演説するハンガリーの新興野党「ティサ」党首マジャル氏=ブダペストで5月30日、ロイター

 ハンガリーで、2月に活動開始したばかりの新人政治家ペテル・マジャル氏(43)率いる保守政党「ティサ(尊重と自由)」が支持率を急拡大させている。マジャル氏はソーシャルメディアを舞台に強権的な姿勢で知られるオルバン政権批判を繰り広げ、注目を集めた。9日に投開票される欧州議会選にも候補者を擁立している。

 マジャル氏は3月以降、オルバン政権の汚職体質などに抗議する大規模集会を頻繁に開き、欧米メディアで脚光を浴びた。英紙ガーディアンなどによると、5月に第2の都市デブレツェンであった集会には約1万人が集まり、マジャル氏は「ハンガリー人の大多数はプロパガンダや、作られた分断に疲れ切っている」と政権を批判した。オルバン首相の支持率が高い地方都市でも数千人の参加者を集め、野党が開く集会としては異例の盛り上がりだという。

 マジャル氏はもともとオルバン首相率いる中道右派与党「フィデス・ハンガリー市民連盟」の党員で、外交官としてベルギーにある欧州連合(EU)のハンガリー常駐代表部で勤務したほか、国有企業の取締役も務めた。しかし今年2月、「内側から見た腐敗ぶりに失望した」(ロイター通信)として職を辞し政権批判に転じることを表明した。

 そのころハンガリーでは、ノバク大統領(当時)が児童への性的虐待事件で有罪判決を受けた男に恩赦を与えたことで市民による批判が高まっていた。これを受けてノバク氏と当時の法相バルガ氏が辞職した。このバルガ氏はマジャル氏の元妻で、マジャル氏は3月、バルガ氏が離婚前の昨年、在職中に家で話したという政権の腐敗ぶりを明かす内容の会話の録音を公開し、一躍有名になった。

*作業の指示 a*:
記録の先頭の行から始め、「Click the app」を含む行で終わるところまで（両端の行も含む）を、空行を除いてMarkdownの表にして出力してください。列名は「番号」と「記録の行」にしてください。

*入力の記録*:

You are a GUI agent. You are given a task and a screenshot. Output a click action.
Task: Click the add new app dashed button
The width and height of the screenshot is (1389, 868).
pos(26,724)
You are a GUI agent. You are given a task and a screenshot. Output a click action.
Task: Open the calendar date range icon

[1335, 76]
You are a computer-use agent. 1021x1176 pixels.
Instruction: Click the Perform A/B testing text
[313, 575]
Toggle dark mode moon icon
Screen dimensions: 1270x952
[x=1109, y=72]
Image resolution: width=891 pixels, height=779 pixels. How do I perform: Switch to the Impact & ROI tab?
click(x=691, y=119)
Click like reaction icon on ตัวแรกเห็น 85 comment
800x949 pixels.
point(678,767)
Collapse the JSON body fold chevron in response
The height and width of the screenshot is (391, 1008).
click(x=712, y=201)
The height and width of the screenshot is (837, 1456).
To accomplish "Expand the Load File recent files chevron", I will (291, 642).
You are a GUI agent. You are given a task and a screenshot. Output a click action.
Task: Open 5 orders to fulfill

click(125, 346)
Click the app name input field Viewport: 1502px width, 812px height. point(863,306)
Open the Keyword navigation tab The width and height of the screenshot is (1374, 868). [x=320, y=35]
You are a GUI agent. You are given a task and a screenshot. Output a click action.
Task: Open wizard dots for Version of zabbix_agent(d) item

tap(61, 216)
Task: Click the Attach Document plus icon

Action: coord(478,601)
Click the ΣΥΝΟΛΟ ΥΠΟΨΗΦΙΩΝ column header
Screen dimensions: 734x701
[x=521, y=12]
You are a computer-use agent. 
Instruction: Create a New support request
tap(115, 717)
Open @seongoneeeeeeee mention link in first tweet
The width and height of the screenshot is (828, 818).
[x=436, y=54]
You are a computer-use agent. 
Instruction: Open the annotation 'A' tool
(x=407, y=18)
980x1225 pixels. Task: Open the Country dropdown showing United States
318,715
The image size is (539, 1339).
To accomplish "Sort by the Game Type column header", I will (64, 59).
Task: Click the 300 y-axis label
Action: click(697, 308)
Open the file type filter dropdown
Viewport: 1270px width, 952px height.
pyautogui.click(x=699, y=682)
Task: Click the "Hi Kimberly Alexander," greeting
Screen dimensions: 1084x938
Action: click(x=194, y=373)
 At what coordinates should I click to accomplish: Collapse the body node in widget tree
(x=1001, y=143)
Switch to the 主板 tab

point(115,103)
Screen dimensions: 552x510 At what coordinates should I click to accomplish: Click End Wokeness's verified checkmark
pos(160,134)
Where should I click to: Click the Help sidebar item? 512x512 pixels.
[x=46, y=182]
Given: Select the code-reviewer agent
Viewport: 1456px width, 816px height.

*作業の指示 b*:
ハンガリー政治の記事に名前が出てくる人物をすべて挙げてください。

*回答の全文 a*:
| 番号 | 記録の行 |
|---|---|
| 1 | You are a GUI agent. You are given a task and a screenshot. Output a click action. |
| 2 | Task: Click the add new app dashed button |
| 3 | The width and height of the screenshot is (1389, 868). |
| 4 | pos(26,724) |
| 5 | You are a GUI agent. You are given a task and a screenshot. Output a click action. |
| 6 | Task: Open the calendar date range icon |
| 7 | [1335, 76] |
| 8 | You are a computer-use agent. 1021x1176 pixels. |
| 9 | Instruction: Click the Perform A/B testing text |
| 10 | [313, 575] |
| 11 | Toggle dark mode moon icon |
| 12 | Screen dimensions: 1270x952 |
| 13 | [x=1109, y=72] |
| 14 | Image resolution: width=891 pixels, height=779 pixels. How do I perform: Switch to the Impact & ROI tab? |
| 15 | click(x=691, y=119) |
| 16 | Click like reaction icon on ตัวแรกเห็น 85 comment |
| 17 | 800x949 pixels. |
| 18 | point(678,767) |
| 19 | Collapse the JSON body fold chevron in response |
| 20 | The height and width of the screenshot is (391, 1008). |
| 21 | click(x=712, y=201) |
| 22 | The height and width of the screenshot is (837, 1456). |
| 23 | To accomplish "Expand the Load File recent files chevron", I will (291, 642). |
| 24 | You are a GUI agent. You are given a task and a screenshot. Output a click action. |
| 25 | Task: Open 5 orders to fulfill |
| 26 | click(125, 346) |
| 27 | Click the app name input field Viewport: 1502px width, 812px height. point(863,306) |

*回答の全文 b*:
- ペテル・マジャル氏
- オルバン首相
- ノバク大統領（当時）
- バルガ氏（当時の法相）